Written instruction A
Sum up the notes on regularization as a penalty or a constraint in two sentences.
Written instruction B
Pick up the notes on regularization as a penalty or a constraint where they stop and write the next part.

Passage
Goodfellow Deep Learning — Deep Learning Book Chapter 7.2: Constrained Optimization View of Regularization

Deep Learning

Optimization

Regularization

Author

Chao Ma

Published

October 14, 2025

Context

My lecture notes

Regularization can be viewed as either adding a penalty term or enforcing a constraint. This post shows the equivalence between these two perspectives using Lagrange multipliers and dual optimization.

From Penalty to Constraint

Regularization can be viewed from two equivalent perspectives:

Penalty Form (Unconstrained)

Formula 7.25: \[ \tilde{J}(\theta; X, y) = J(\theta; X, y) + \alpha \Omega(\theta) \]

This adds a penalty term $\alpha \Omega(\theta)$ to the original loss, where $\alpha$ controls the strength of regularization.

Constraint Form (Lagrangian)

Supplied data
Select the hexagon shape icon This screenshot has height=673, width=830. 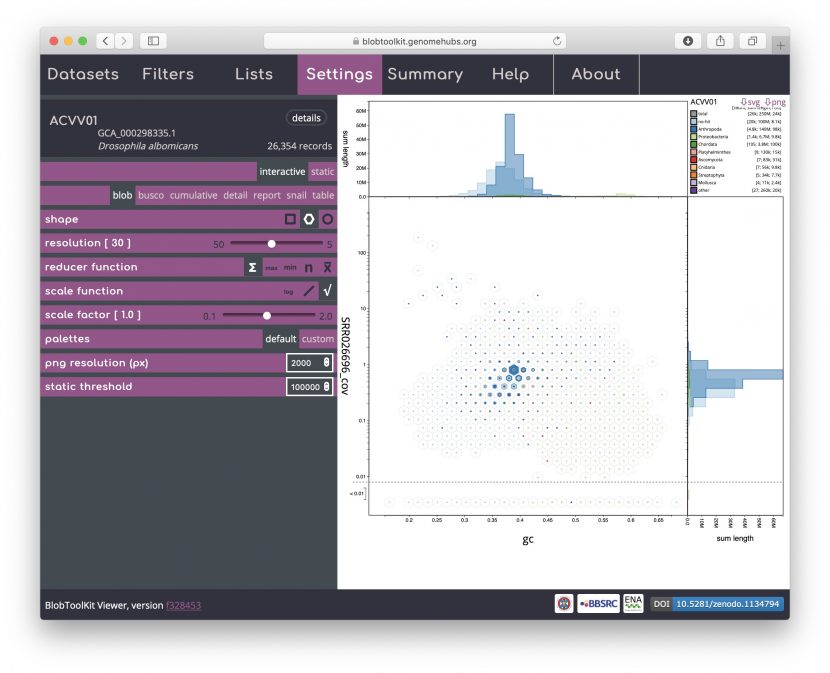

Result A
Regularization can be seen either as adding a penalty term to the loss or as enforcing a constraint, and the post uses Lagrange multipliers and dual optimization to show that these two views are equivalent. In the penalty form, a term α Ω(θ) is added to the original loss J(θ; X, y), with α setting how strong the regularization is.

Result B
We can equivalently express regularization as a constrained optimization problem requiring $\Omega(\theta) \leq k$.

Formula 7.26 (Lagrangian): \[ \mathcal{L}(\theta, \alpha; X, y) = J(\theta; X, y) + \alpha(\Omega(\theta) - k) \]

where $\alpha \geq 0$ is the Lagrange multiplier.

Formula 7.27 (Optimization Problem): \[ \theta^* = \arg\min_{\theta} \max_{\alpha \geq 0} \mathcal{L}(\theta, \alpha) \]

This is equivalent to the constrained optimization: \[ \theta^* = \arg\min_{\theta} J(\theta; X, y) \quad \text{subject to} \quad \Omega(\theta) \leq k \]

Interpretation: The solution corresponds to finding parameters $\theta$ that minimize the loss while satisfying the constraint. When $\alpha$ is large, it strongly enforces the constraint $\Omega(\theta) \leq k$.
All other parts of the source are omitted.